AIM OF THE TASK: Each line of the records that holds "Damen" should be shown in full.

MATERIAL FOR THIS EXERCISE:
================================

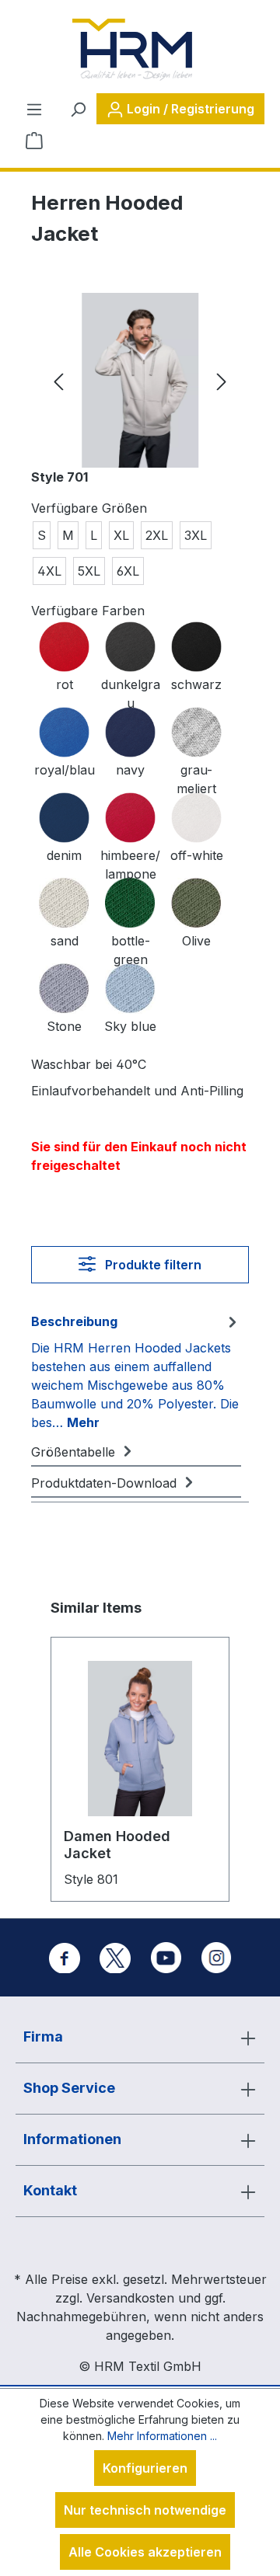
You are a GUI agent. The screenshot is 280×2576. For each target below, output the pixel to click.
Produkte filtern (151, 1264)
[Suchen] (77, 108)
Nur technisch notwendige (145, 2510)
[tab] (136, 1371)
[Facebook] (64, 1957)
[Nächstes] (221, 380)
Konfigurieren (145, 2468)
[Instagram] (216, 1957)
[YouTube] (165, 1957)
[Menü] (34, 108)
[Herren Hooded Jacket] (140, 380)
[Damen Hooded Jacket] (140, 1738)
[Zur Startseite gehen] (132, 50)
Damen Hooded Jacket (117, 1844)
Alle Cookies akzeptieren (145, 2552)
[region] (140, 380)
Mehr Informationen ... (162, 2435)
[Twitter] (115, 1957)
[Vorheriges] (58, 380)
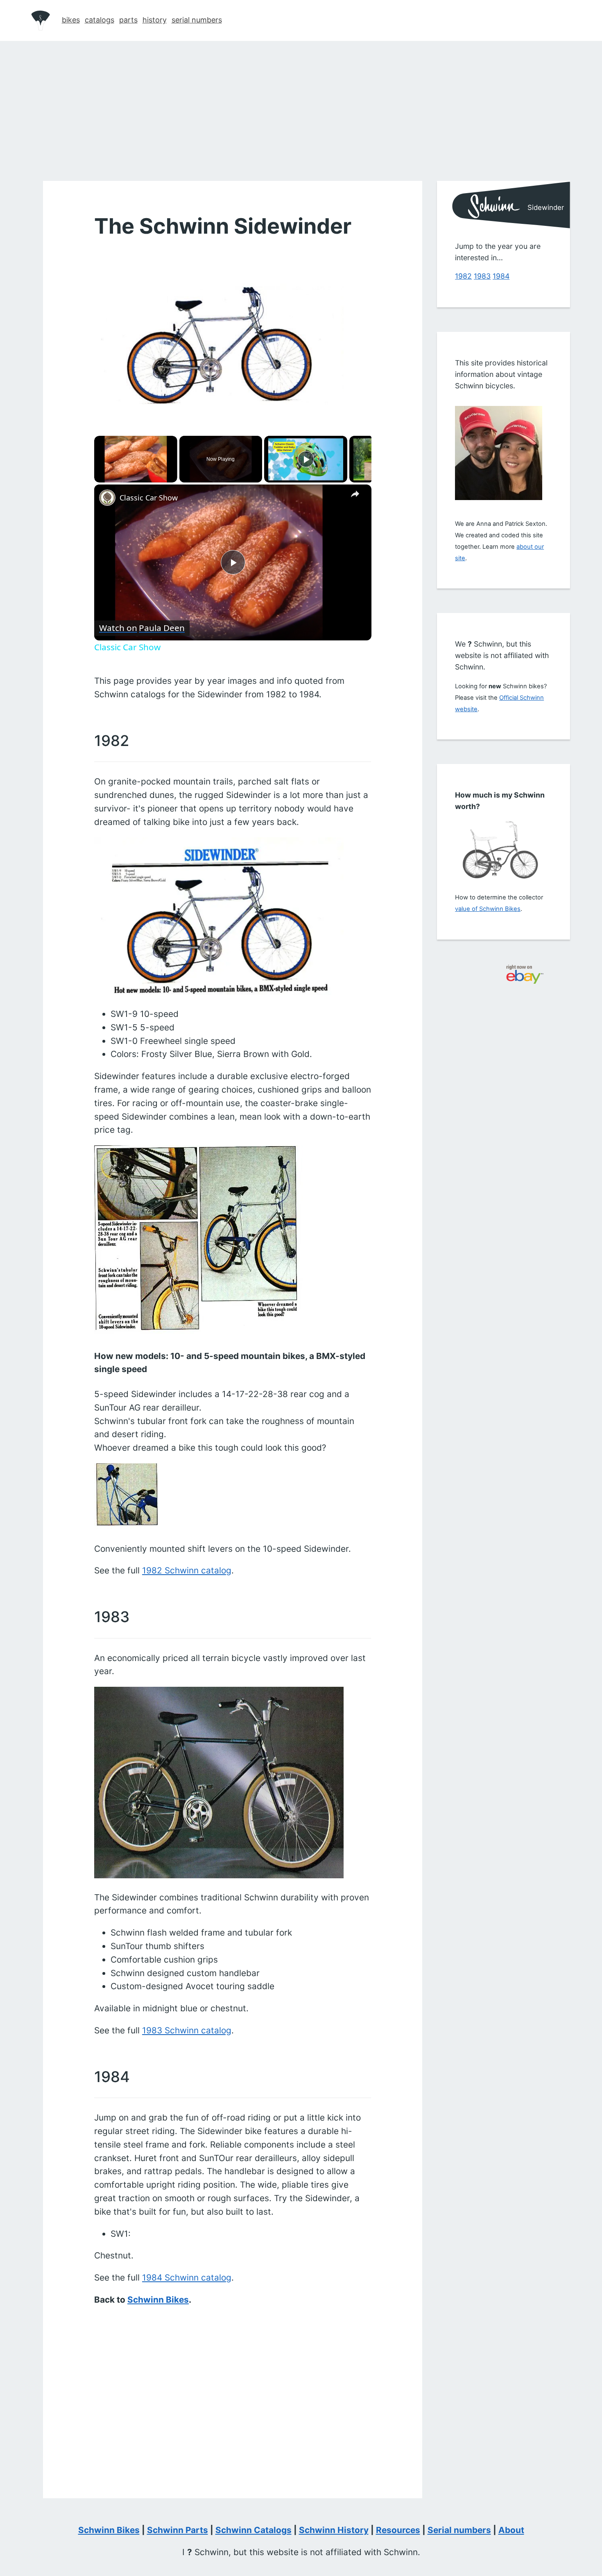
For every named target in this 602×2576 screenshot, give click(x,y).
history (155, 20)
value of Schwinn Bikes (488, 909)
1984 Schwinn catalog (186, 2277)
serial (197, 20)
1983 (482, 276)
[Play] (305, 459)
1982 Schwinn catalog (186, 1570)
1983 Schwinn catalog (186, 2030)
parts (128, 20)
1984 (501, 276)
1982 (463, 276)
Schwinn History (334, 2530)
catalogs (99, 20)
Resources (398, 2530)
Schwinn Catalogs (253, 2530)
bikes (71, 20)
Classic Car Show (148, 498)
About (511, 2530)
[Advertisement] (301, 102)
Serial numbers (459, 2530)
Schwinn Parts (177, 2530)
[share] (354, 494)
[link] (107, 497)
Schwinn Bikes (157, 2299)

================================

TASK RESPONSE:
[Damen Hooded Jacket] (140, 1738)
Damen Hooded Jacket (117, 1844)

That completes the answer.